Ratings Agencies Sharpen Focus on States
As Stateline reported , Moody’s Investors Service warned last month that a downgrade in the federal credit rating could be especially problematic for five states – Maryland, New Mexico, South Carolina, Tennessee and Virginia – that rely heavily on the federal government, even if they have managed their own finances relatively well. Now that the federal government’s rating actually has been downgraded in the wake of the politically messy debt-reduction deal, Wall Street ratings agencies are closing in on a decision about whether those states also represent a riskier investment.

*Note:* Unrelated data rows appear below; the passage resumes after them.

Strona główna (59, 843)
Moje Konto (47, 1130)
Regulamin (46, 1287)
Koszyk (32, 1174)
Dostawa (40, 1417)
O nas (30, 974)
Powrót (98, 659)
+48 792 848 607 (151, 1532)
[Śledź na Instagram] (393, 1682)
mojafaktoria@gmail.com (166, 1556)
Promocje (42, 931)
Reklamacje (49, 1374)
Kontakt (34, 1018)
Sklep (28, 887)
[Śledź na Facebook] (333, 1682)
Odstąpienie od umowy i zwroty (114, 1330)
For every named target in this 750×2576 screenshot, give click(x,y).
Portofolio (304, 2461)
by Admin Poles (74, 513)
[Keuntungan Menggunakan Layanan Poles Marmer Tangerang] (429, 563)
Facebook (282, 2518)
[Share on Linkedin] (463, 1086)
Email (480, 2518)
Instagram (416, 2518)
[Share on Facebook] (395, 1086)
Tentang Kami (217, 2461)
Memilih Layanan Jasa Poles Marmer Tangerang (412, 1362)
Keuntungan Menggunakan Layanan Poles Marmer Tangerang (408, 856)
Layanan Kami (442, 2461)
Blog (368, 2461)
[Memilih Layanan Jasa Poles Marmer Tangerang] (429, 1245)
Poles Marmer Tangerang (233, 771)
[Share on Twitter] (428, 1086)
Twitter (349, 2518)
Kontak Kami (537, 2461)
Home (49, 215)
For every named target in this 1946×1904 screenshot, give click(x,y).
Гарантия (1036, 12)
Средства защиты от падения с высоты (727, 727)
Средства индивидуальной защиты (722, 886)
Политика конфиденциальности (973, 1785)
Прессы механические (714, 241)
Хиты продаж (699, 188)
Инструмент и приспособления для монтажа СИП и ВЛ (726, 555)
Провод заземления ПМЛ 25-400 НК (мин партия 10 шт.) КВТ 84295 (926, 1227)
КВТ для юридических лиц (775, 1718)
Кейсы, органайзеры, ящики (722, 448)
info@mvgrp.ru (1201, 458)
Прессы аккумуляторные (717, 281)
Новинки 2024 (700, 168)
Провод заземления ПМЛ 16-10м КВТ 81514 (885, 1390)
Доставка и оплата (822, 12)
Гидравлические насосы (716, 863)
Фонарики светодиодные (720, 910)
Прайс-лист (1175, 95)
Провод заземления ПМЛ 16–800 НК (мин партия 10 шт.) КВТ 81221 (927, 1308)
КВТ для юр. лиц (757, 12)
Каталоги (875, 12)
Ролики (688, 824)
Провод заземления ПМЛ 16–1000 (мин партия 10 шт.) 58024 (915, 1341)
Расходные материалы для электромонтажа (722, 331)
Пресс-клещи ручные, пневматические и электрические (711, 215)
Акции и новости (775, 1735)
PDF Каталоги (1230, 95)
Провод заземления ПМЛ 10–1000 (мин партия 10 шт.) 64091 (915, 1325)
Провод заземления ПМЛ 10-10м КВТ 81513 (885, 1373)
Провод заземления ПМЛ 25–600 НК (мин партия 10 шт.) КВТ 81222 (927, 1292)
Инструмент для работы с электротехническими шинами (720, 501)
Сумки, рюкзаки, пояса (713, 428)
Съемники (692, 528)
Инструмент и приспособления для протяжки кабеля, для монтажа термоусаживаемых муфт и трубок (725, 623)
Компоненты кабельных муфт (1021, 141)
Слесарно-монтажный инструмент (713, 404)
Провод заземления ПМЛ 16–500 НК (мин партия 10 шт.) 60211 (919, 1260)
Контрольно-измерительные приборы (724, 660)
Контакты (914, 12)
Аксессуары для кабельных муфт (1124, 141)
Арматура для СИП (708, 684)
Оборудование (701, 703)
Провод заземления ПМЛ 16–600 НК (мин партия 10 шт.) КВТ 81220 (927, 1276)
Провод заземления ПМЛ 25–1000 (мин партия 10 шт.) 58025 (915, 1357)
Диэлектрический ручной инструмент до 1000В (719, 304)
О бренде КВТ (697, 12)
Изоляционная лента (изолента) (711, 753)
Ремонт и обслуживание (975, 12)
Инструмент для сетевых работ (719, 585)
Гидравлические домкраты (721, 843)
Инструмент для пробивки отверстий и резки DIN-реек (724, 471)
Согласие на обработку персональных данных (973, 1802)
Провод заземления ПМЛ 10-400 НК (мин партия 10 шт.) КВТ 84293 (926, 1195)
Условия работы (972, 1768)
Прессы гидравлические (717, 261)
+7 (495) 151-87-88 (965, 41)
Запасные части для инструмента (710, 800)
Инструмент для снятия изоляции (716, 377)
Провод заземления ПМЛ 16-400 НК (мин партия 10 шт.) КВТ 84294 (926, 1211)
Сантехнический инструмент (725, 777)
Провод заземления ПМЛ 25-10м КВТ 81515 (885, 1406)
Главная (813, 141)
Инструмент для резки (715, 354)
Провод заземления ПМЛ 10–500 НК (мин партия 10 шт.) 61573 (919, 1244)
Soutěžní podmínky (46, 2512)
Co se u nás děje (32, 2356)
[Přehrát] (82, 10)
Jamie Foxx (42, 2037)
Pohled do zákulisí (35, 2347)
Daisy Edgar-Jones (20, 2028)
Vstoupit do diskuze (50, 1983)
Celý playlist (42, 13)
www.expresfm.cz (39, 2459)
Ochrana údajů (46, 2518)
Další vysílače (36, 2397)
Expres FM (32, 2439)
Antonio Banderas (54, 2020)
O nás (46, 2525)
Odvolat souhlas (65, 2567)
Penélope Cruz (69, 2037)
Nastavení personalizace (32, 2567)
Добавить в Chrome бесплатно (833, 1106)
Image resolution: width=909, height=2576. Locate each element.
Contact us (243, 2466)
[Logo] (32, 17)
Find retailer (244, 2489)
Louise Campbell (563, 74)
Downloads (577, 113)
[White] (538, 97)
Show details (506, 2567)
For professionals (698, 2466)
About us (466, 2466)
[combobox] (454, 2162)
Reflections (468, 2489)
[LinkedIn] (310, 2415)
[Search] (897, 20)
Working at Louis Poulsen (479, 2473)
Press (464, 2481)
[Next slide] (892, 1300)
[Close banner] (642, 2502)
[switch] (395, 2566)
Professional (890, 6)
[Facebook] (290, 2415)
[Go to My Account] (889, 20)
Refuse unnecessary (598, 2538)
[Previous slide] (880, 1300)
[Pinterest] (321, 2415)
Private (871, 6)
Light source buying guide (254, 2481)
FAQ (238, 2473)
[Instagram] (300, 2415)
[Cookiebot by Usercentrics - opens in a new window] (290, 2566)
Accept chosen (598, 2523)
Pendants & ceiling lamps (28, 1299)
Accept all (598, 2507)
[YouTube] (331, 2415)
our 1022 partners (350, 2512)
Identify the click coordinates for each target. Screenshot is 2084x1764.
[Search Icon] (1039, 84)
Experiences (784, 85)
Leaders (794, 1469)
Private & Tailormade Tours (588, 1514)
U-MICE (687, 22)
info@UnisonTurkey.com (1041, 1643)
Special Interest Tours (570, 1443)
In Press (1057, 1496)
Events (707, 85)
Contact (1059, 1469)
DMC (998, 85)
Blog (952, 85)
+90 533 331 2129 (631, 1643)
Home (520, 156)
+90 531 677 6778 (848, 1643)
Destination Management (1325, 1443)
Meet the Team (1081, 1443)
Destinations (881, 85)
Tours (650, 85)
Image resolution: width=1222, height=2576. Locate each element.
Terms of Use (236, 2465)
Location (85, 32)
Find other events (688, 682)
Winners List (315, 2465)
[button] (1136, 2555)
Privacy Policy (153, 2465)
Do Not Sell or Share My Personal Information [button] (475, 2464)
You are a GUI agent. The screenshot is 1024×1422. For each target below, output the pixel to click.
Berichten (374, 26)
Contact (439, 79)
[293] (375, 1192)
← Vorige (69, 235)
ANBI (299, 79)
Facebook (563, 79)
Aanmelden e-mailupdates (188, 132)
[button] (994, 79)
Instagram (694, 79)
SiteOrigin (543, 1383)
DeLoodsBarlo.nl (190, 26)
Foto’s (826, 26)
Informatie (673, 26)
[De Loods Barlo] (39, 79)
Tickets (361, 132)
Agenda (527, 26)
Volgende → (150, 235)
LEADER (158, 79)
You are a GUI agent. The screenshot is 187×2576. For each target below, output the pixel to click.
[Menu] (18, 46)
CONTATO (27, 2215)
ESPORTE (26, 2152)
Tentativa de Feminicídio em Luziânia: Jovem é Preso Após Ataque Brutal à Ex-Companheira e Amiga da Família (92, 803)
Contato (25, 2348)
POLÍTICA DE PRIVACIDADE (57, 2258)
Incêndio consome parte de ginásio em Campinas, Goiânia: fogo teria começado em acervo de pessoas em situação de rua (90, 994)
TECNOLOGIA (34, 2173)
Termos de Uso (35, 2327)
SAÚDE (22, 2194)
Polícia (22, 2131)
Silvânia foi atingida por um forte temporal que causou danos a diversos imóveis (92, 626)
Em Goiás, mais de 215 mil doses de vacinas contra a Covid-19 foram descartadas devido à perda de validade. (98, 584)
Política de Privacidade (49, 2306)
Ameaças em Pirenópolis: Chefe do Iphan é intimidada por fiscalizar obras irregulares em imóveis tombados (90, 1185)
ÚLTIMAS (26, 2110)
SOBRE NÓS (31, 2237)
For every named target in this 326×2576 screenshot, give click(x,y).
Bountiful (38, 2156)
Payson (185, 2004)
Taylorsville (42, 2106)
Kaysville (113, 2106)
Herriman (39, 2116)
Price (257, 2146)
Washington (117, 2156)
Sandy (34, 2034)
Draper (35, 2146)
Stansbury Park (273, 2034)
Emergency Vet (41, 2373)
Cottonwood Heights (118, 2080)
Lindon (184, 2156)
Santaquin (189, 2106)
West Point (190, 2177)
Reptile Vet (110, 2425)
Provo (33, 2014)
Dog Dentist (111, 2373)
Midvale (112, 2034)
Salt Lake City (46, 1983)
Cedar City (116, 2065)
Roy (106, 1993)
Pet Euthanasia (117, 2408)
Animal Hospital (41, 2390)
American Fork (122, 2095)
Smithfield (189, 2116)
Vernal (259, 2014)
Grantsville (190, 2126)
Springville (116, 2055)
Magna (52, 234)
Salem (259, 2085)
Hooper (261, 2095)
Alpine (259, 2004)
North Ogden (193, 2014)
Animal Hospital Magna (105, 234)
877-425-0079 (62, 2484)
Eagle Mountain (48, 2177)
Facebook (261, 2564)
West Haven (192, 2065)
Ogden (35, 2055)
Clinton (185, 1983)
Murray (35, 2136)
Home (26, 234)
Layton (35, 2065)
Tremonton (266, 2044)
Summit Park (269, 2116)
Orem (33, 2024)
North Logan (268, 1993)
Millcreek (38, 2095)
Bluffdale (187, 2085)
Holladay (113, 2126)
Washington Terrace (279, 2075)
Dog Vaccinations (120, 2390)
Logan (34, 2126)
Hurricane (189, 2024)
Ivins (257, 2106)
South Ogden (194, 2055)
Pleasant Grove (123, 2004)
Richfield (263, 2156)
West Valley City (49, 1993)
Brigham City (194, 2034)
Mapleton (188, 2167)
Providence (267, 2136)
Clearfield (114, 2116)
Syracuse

A team of Tennessee officials met with two of the ratings agencies, Moody’s and Fitch, in New York last week to discuss the state’s prospects of keeping its sterling AAA credit rating, The Tennessean reports. The agencies asked the state to come up with a plan for how it would respond to sweeping cuts in federal assistance, which are a possibility under the federal debt deal. Agencies are now assembling plans for both 15- and 30-percent cuts in federal money, the paper reports, noting that federal funds make up about 40 percent of the state’s .8 billion annual budget.
Mark Emkes, Tennessee’s finance director, said he and other officials stressed during their meeting with the ratings agencies that there is “political will” to balance the budget in Tennessee. That is an apparent reference to the political gridlock that has plagued Congress and which led another ratings agency, Standard & Poor’s, to downgrade the federal government for the first time ever. In Tennessee, Republicans control both legislative chambers and the governor’s office.
The Tennessean notes that Tennessee Governor Bill Haslam will lead another delegation of state officials to meet with all three major credit-ratings agencies in September, when a decision about a potential downgrade of state ratings may be imminent.